Nem duas horas completas foram aquelas nas quais o concerto decorreu, embora desse para perceber esta nova faceta dos Godspeed face ao que eram no pré-2003. Com um poder de armamento mais capaz e explosivo – à imagem das forças bélicas que tanto denunciaram no decorrer da sua carreira -, são, agora, mais expansivos, expressivos e assertivos. “Anthem For No State, Part I” mostrou esse caminho, sendo parte de “Luciferian Towers”. “Cliff” veio complementar-se a “Hope Drone” e “Glacier”, também ela uma faixa, até ver, só dada a conhecer ao vivo, com as hostilidades a terminarem ao som de “The Sad Mafioso”, a única apresentada produzida antes do hiato da banda – faz parte do célebre álbum de estreia “F♯A♯∞”, de 1997. Uma sonoridade única aquela que se fez desconstruir no Hard Club, com o fulgor que, sem vozes, poucos têm. Foram monólogos que o público soube respeitar e estimar, acenando com o entusiasmo corporal que a música convidava a exibir.
Uma das vantagens deste concerto foi de, ao contrário do último realizado aqui no Porto, estar no seu lugar. Um espaço fechado, delimitado, onde o som e a repercussão instrumental, a principal força da banda, estivesse no seu expoente máximo. Embora houvesse momentos em que o violino ou o baixo iam longe demais, sentiu-se, ao contrário do sucedido em Lisboa, que o som ia até onde lhe era permitido. O público não se queixou e apreciou, contemplando a banda com uma salva de palmas no final, na gradual saída dos membros do grupo na última faixa.
Não se ouviram vozes. Ouviu-se a música que os instrumentos pronunciaram, por arte e engenho dos seus intérpretes. A chegada e a ida foram percebidas pela presença e pela ausência, esclarecida pelo gesto de despedida que, um a um, os artistas foram fazendo no final do concerto. Foi uma sensação de dever cumprido, de mais um dia de trabalho completo, seguindo para Espanha, mais precisamente para Compostela.

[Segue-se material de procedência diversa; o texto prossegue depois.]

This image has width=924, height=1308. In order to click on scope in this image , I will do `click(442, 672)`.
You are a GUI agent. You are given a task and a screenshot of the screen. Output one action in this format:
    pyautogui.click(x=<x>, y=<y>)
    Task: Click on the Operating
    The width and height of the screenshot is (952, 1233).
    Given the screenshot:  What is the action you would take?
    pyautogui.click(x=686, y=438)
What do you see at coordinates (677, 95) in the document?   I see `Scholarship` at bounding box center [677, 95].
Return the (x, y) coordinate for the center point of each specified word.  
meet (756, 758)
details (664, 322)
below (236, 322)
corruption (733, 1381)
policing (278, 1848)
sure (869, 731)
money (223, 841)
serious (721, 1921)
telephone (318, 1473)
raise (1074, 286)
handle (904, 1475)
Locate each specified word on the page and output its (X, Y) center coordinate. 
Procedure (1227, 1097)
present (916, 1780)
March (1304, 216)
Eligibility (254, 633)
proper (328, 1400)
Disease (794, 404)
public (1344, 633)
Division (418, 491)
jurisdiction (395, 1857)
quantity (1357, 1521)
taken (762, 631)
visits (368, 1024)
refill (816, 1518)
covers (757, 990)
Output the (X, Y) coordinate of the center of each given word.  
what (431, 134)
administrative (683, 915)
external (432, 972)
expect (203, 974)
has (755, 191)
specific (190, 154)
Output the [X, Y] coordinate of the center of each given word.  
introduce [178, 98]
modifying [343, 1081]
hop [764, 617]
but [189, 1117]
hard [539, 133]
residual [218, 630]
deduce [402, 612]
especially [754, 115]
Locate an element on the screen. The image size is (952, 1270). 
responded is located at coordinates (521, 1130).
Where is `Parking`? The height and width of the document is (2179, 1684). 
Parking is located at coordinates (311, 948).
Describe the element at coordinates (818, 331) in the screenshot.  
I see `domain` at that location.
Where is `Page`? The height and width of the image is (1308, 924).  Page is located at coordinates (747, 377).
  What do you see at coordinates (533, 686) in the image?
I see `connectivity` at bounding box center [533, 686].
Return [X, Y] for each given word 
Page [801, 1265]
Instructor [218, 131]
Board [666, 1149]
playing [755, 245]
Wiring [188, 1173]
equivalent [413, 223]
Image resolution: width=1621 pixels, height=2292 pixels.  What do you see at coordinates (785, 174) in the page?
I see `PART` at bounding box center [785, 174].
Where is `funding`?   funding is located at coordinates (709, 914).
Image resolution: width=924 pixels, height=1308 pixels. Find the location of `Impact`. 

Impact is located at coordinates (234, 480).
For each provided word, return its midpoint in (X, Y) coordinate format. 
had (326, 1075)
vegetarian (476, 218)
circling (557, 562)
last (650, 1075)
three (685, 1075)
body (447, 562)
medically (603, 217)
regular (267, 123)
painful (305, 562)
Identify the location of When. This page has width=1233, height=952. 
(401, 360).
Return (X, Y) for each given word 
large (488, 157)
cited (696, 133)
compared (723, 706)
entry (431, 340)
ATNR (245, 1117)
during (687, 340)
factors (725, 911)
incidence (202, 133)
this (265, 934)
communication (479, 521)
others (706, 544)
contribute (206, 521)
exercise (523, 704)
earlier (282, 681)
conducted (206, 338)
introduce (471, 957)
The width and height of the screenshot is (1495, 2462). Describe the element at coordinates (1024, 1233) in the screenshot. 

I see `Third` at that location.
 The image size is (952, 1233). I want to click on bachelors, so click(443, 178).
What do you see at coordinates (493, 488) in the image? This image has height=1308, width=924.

Para os que cá ficam, uma prova viva, na primeira pessoa, do impacto sonoro e instrumental que os Godspeed You! Black Emperor conseguem colocar cá fora, sem a necessidade de usar as cordas vocais para cumprir o seu propósito. O extravaso foi sentido e aclamado. Apesar de se sentir a sensação de ser mais compromisso do que espontaneidade, não deixa de ser arte. É um dom.